Sebut saja beberapa di antara mereka ialah Abu Syekh Mud Blangpidie, Abuya Syekh Muda Waly al-Khalidy, Abu Sulaiman Lhoksukon, Abu Adnan Mahmud Bakongan, Abu Abdullah Ujong Rimba, Abu Wahab Seulimum, Abu Ishaq Ulee Titi, Abu Marhaban Kruengkalee dan banyak ulama lainnya yang merupakan tokoh-tokoh berpengaruh.
Bahkan Abu Ali Lampisang pendiri Madrasah Khairiyah dan Abu Syech Mud Blangpidie adalah murid dan ulama kepercayaan Abu Kruengkalee.
Dalam tiga tahun kebersamaan Abu Kruet Lintang dengan Abu Kruengkalee telah mengantarkan beliau menjadi seorang ulama yang mendalam ilmunya.
Karena sebelum tiba di Kruengkalee, Abu Muhammad Yusuf Kruet Lintang memang telah menguasai berbagai cabang ilmu, sehingga ketika beliau tiba di Kruengkalee beliau sudah alim dan memperdalam kajian keilmuannya kepada Abu Kruengkalee.
Pada tahun 1939, Abu Muhammad Yusuf Kruet Lintang pulang kampung untuk mengabdikan ilmu yang telah dimilikinya.
Setelah mengajar beberapa tahun di dayah yang dipimpin oleh Teungku Usman bin Teungku Mahmud yang merupakan pamannya, pada tahun 1942 beliau kembali belajar kepada seorang ulama besar yang benama Teungku Muhammad Ali pimpinan Dayah Darul Muta’alimin masih dalam kawasan Aceh Timur.

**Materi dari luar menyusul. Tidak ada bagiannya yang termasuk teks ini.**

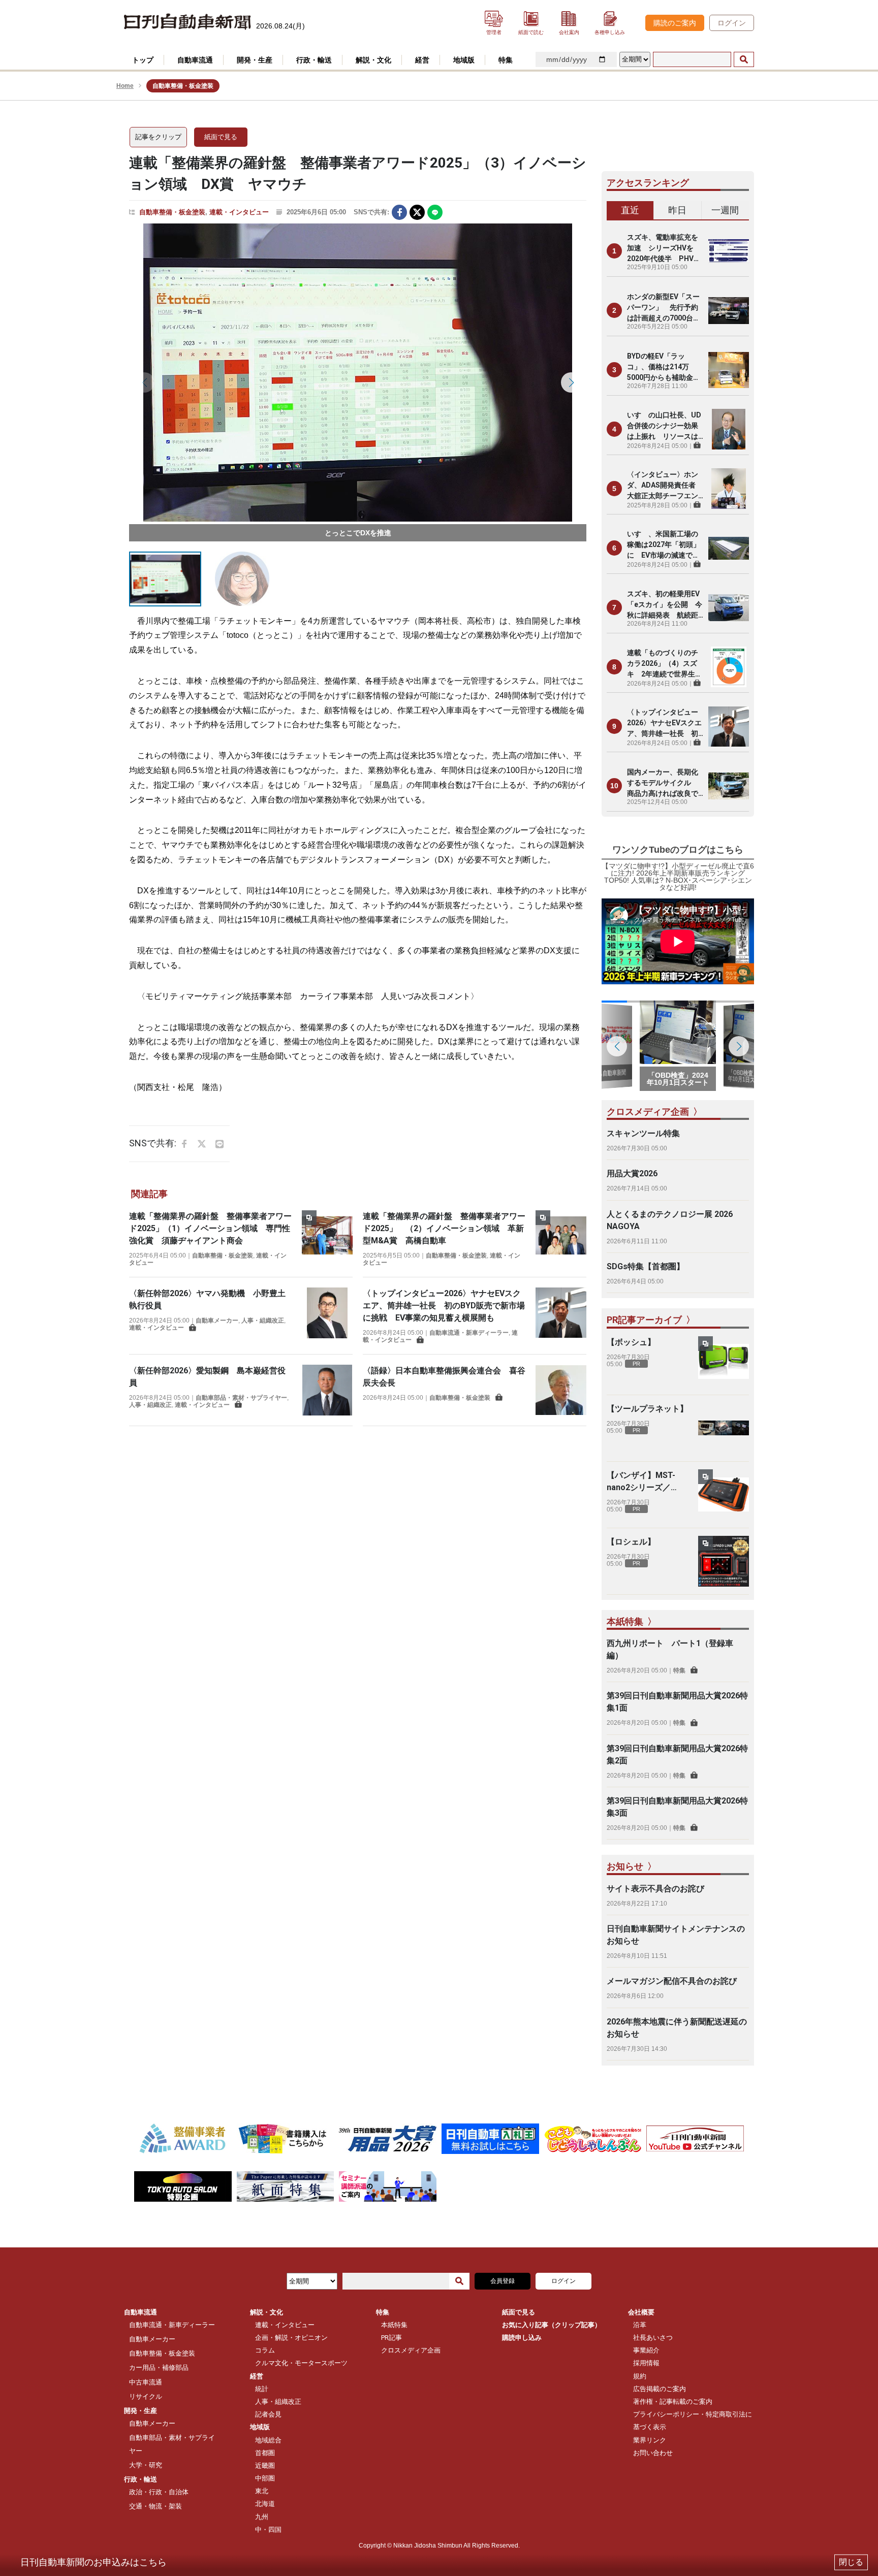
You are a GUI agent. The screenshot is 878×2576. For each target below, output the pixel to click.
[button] (144, 382)
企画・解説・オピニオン (291, 2337)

Tidak lama beliau belajar kepada ulama besar tersebut, maka Abu Muhammad Yusuf Kruet Lintang telah diberikan ‘peuneutoh’ oleh Teungku Muhammad Ali untuk melanjutkan kepemimpinan dayah pamannya.
Maka sejak tahun 1943 mulailah Abu Muhammad Yusuf Kruet Lintang memimpin Dayah Darul Muta’alimin. Beliau dengan segenap kesungguhan memimpin dayah tersebut sehingga menjadi salah satu dayah yang diminati oleh para penuntut ilmu.
Selain itu Abu Kruet Lintang adalah seorang ulama kharismatik di wilayahnya yang menjadi panutan dan ikutan masyarakat di Aceh Timur.
Sebagai ulama yang luas cakrawala berpikir, Abu Kruet Lintang merupakan ulama yang santun dan sederhana dalam kehidupannya sehari-hari. Beliau memiliki pandangan-pandangan hukum yang kuat dan kokoh, walaupun demikian beliau menghargai pandangan orang lain.